The company touts Kostrate a methyl methacraylate butadiene styrene material as being free of bisphenol A, phthalates and antimony. Bill Dickinson, president of Columbus, Ohio-based PSG, said the firm has seen interest from manufacturers of baby products, housewares, toys, appliances and point-of-purchase displays.
One of the company's latest customers is Playtex Products Inc. of Westport, Conn., which in September approved tooling for a line of baby bottle holders that initially will be sold in Canada, Dickinson said.
Headlines related to BPA safety prompted the growing interest in Kostrate, according to Joseph Boffo, PSG's director of sales and marketing.
In April, Wal-Mart Stores Inc. stopped selling baby bottles, sippy cups, pacifiers, food containers and water bottles containing BPA in Canada. Both Wal-Mart and Toys ``R'' Us have said they will stop selling baby bottles that contain BPA in the U.S. sometime next year.
``The phone calls have been constant. We're getting a lot of interest,'' Boffo said in a recent interview at Plastics News' office in Akron.
PSG describes itself as an application-based engineering and polymer chemist group. The company does not actually manufacture material. It has deals with toll compounders to make Kostrate in North America and China, and it expects to start production in Europe in the first quarter of 2008.
In the U.S., suppliers include Star Plastics Inc. in Ravenswood, W.Va., and PolyOne Corp.

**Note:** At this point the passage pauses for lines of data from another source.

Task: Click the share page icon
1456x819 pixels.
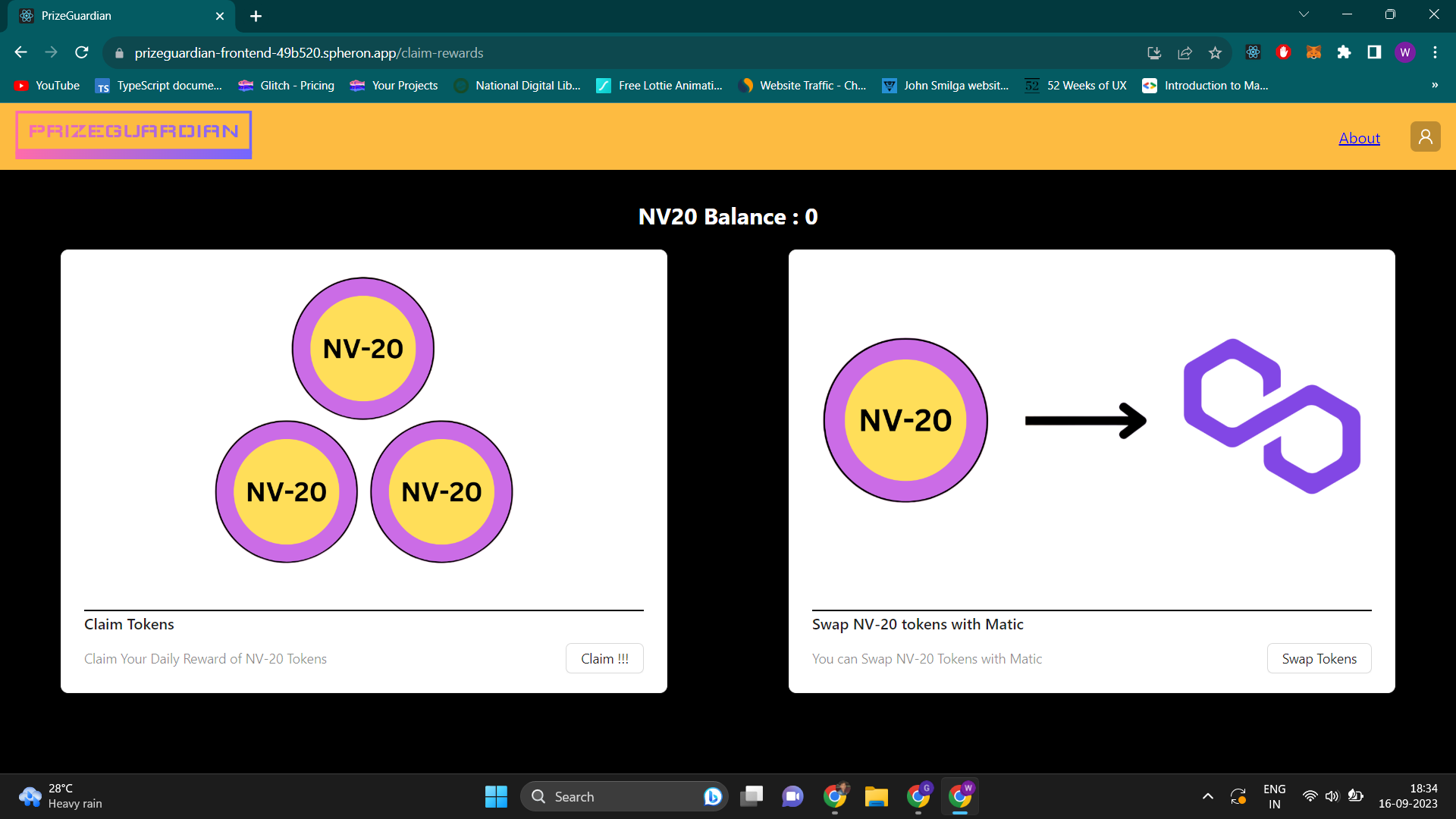Action: coord(1185,52)
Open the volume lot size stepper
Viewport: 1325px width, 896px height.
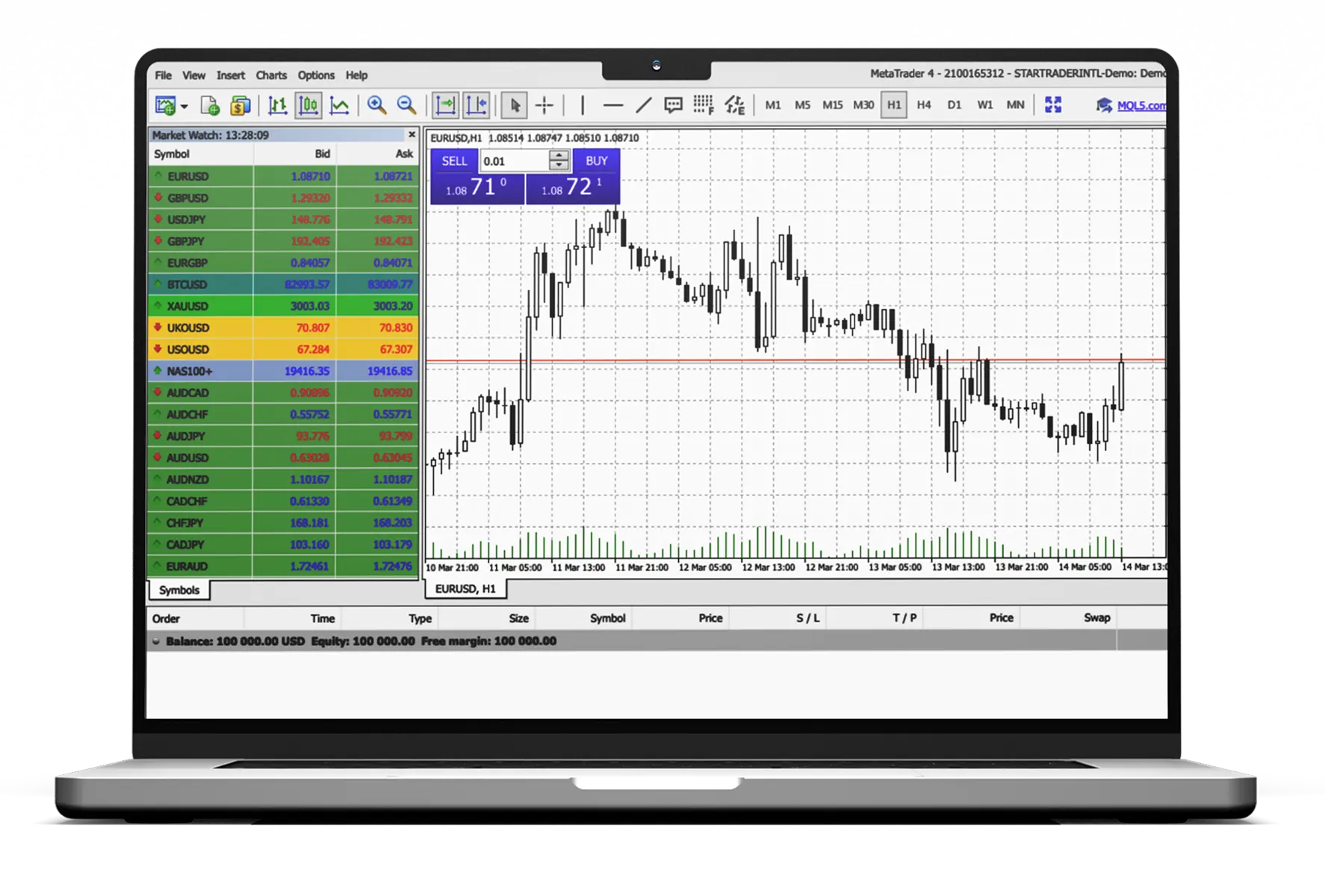(557, 161)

Avon Lake, Ohio-based PolyOne also is manufacturing Kostrate in Shenzhen, China, for PSG customers in the Asia-Pacific region, including Playtex.

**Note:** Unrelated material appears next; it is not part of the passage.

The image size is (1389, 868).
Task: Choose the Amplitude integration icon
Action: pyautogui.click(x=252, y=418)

``This technology is a nice addition to the PolyOne portfolio,'' said Willie Chien, vice president and general manager for PolyOne Asia, in a news release. ``Local manufacturing of this material will enhance our ability to serve customers who need [Food and Drug Administration]-compliant, BPA-free value-enhancing alternatives to clear engineering thermoplastics.''
Dickinson said PSG's European supplier will make the material in Belgium.

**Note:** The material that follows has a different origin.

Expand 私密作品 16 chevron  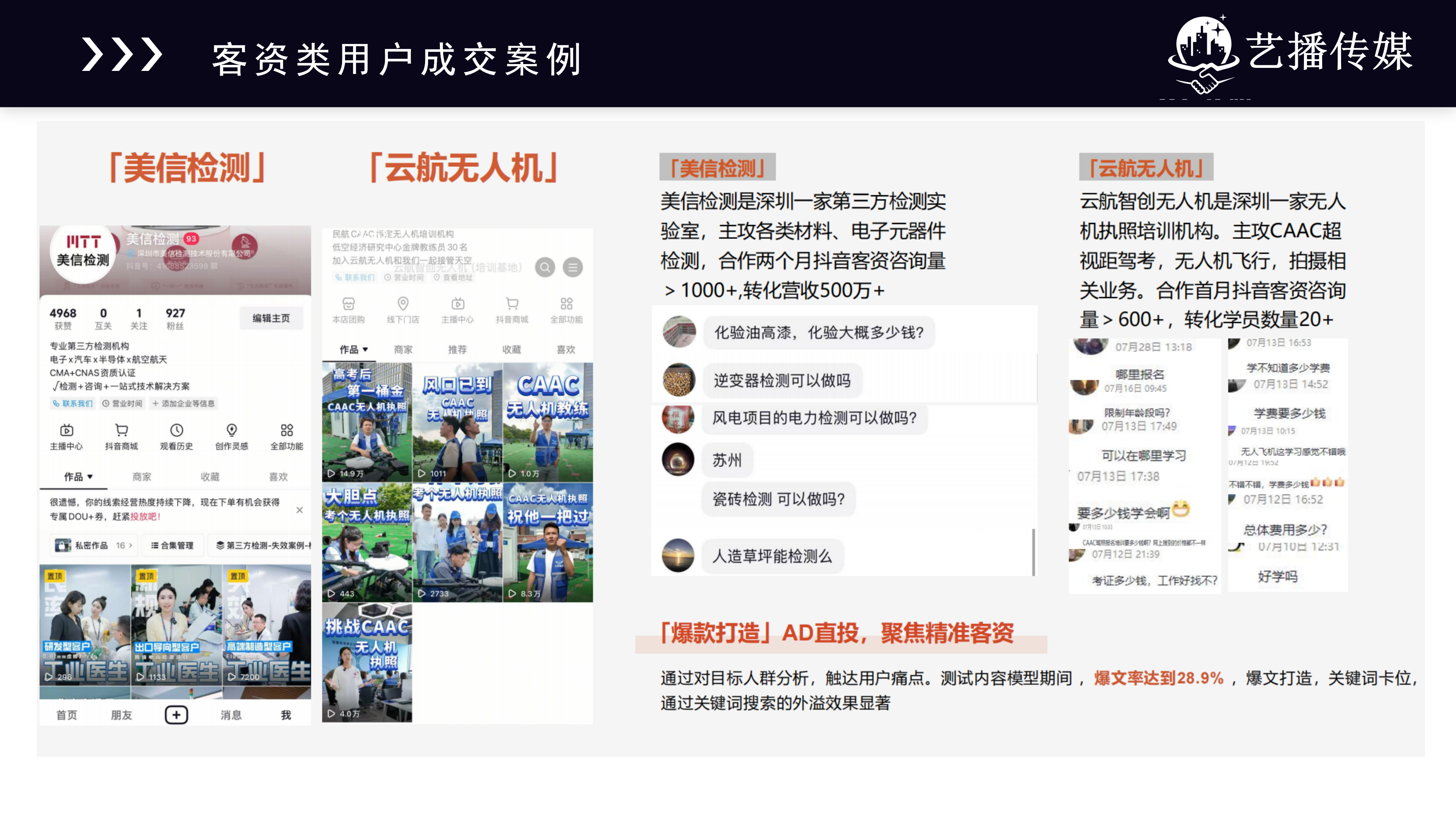(x=130, y=546)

PSG also is preparing to introduce a new grade of the material, dubbed Edge 9. The new material is a copolymer and will have properties that fall between the commodity resins like polystyrene and the tougher Kostrate terpolymer.
Dickinson said PSG is ``experimentally sampling'' Edge 9 with prospective customers now.
PSG also touts Kostrate for its clarity, toughness and ease of processing, and it highlights that molders do not need to predry the material. It is available in grades for injection molding, injection blow molding, extrusion (profile/sheet), extrusion blow molding and standard blow molding.